Anyway, here are two of the mp3s he sent me, from I think around 1995, and recorded under the name Lo-Speed Brainplow by some friends of the guy who emailed me. They're called "Backstabbin' Centerfold" (mp3) and "Broken Mirror" (mp3). Just some people recording themselves playing music 11 years ago.
Labels: song
7 Comments:
Referencing a sweet-ass website with cool musics, and not linking? Ouch. The interweb is a big place, E$. Share the love.
And my name is not what? you are definitly not the average music listener, nor were your old mixes, but they were and are you. But Broken Mirror sound very much like several of the old Jefferson Airplane songs, listen to the last couple on "White Rabbit". And I do like this band.
Referencing a sweet-ass website with cool musics, and not linking? Ouch. The interweb is a big place, E$. Share the love.
DUDE. My bad! Fixed.
In reference to your comments about the influence of context and orientation in the way you ingest music and eventually qualify it, do you think that your interest in these songs would be as strong had they come from another nagging PR company with some lame backstory or did their lack of “context” enhance their appeal? I guess I am only playing the devil’s advocate and asking the question, “Is there any such thing as experience outside the influence of context?”

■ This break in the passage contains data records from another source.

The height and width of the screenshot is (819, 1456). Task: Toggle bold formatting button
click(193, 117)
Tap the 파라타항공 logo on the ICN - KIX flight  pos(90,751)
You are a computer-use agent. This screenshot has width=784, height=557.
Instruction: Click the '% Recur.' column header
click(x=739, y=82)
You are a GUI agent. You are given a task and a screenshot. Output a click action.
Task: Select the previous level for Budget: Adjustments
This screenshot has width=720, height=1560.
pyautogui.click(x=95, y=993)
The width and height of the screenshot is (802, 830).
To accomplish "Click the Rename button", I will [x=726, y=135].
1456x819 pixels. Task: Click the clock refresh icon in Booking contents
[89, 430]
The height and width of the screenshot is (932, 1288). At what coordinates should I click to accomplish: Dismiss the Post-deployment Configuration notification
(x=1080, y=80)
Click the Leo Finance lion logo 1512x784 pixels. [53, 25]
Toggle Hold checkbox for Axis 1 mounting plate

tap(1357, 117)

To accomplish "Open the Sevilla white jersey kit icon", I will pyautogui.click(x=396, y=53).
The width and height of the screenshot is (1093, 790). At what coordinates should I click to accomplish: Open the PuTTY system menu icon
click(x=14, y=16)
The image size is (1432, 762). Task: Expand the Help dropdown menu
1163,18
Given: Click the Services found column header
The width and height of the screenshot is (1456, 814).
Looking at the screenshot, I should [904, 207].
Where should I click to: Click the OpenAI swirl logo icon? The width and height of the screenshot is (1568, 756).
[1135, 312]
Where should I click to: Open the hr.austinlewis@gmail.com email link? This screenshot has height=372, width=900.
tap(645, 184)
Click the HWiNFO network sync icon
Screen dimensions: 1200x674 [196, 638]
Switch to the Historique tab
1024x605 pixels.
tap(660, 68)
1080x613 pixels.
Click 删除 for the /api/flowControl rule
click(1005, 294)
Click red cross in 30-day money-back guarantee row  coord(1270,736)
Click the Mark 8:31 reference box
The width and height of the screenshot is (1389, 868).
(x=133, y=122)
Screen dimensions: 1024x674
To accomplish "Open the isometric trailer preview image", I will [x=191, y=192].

I know at this point I am talking to myself, but oh well I feel the need to clarify my above question. My thinking is that the lack of context is its context and in fact adds intrigue. The reason I point this out is because honestly I was really drawn into your narrative, but when it came down to the actual site and the music I was somewhat unenthused. Then again you can make anything sound interesting so kudos.
this is not a comment about your lovely blog dude, but in fact a musical query: i need the release year for The Hoods' You Keep On Lyin'
i reckoned you would know or at least know how i would find out
thanx
rudeboynoah@hotmail.com
Forrest, I was thinking the same thing. I enjoy the blindness (metaphorical) clicking of the mp3 on someone's music blog precisely because it comes without pre-whatever notions. Isn't that what music should be? A completely aural experience! I grew learning and liking bands from watching them on MTV and that created a music industry business model where the visual became more important than the musical. Would we have bands like Arcade Fire , The Shins, and Wolf Parade if it were not for the proliferation of an mp3 based listening community ( I mean beyond their local music scene).
There is definitely more diverse and interesting music being made now than in any other time in my lifetime.